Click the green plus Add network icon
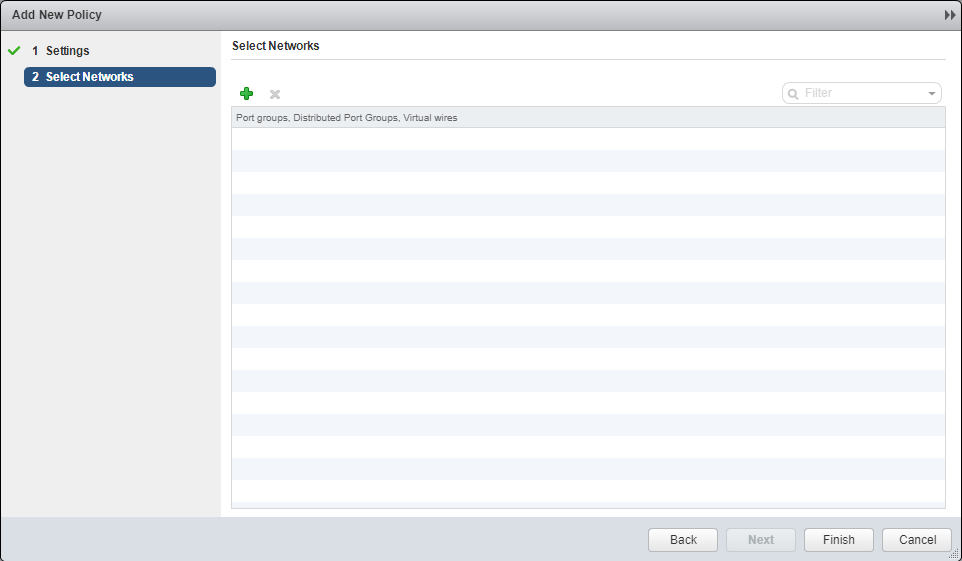 246,93
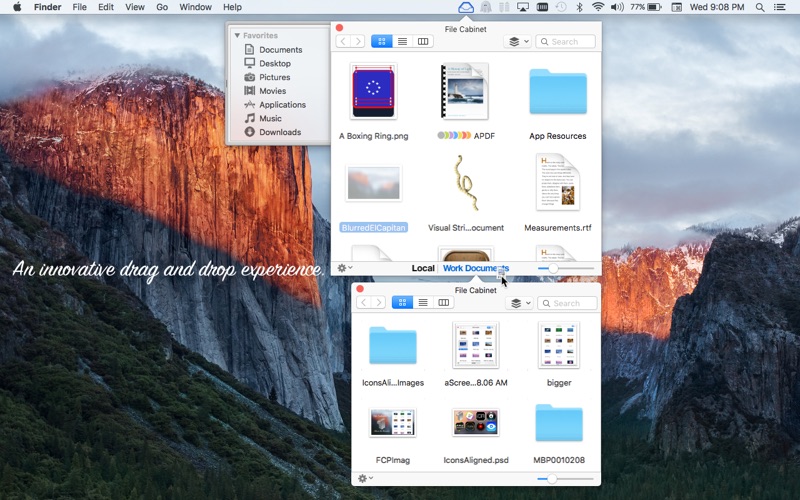Open the Window menu
The height and width of the screenshot is (500, 800).
pos(195,7)
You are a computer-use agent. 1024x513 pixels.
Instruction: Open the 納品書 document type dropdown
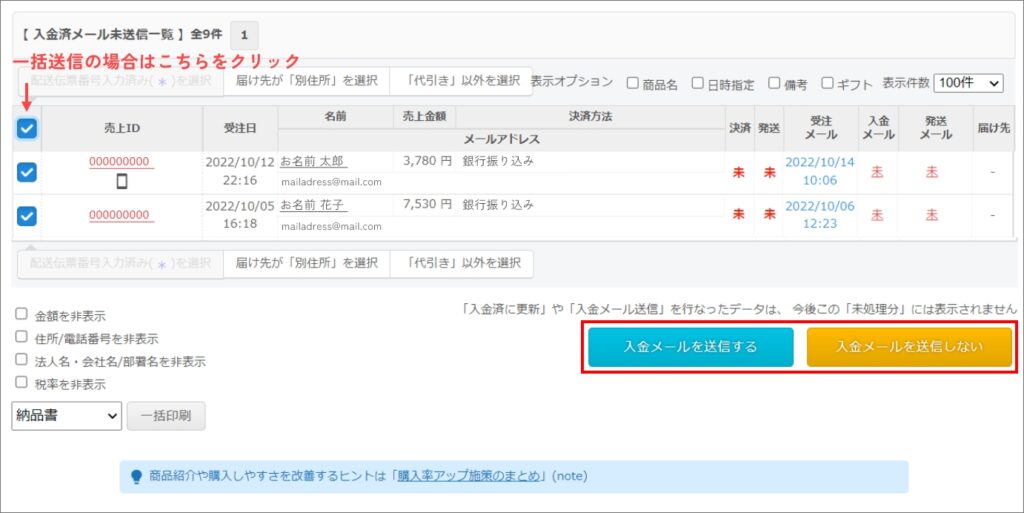[66, 416]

**THE PROBLEM**.
Exactly as they stand, write the lines from the one holding "You are a computer-use" to the end of the material, both ends included. Do not copy the pictures.

**THE ANSWER**.
You are a computer-use agent. 1024x513 pixels.
Instruction: Open the 納品書 document type dropdown
[66, 416]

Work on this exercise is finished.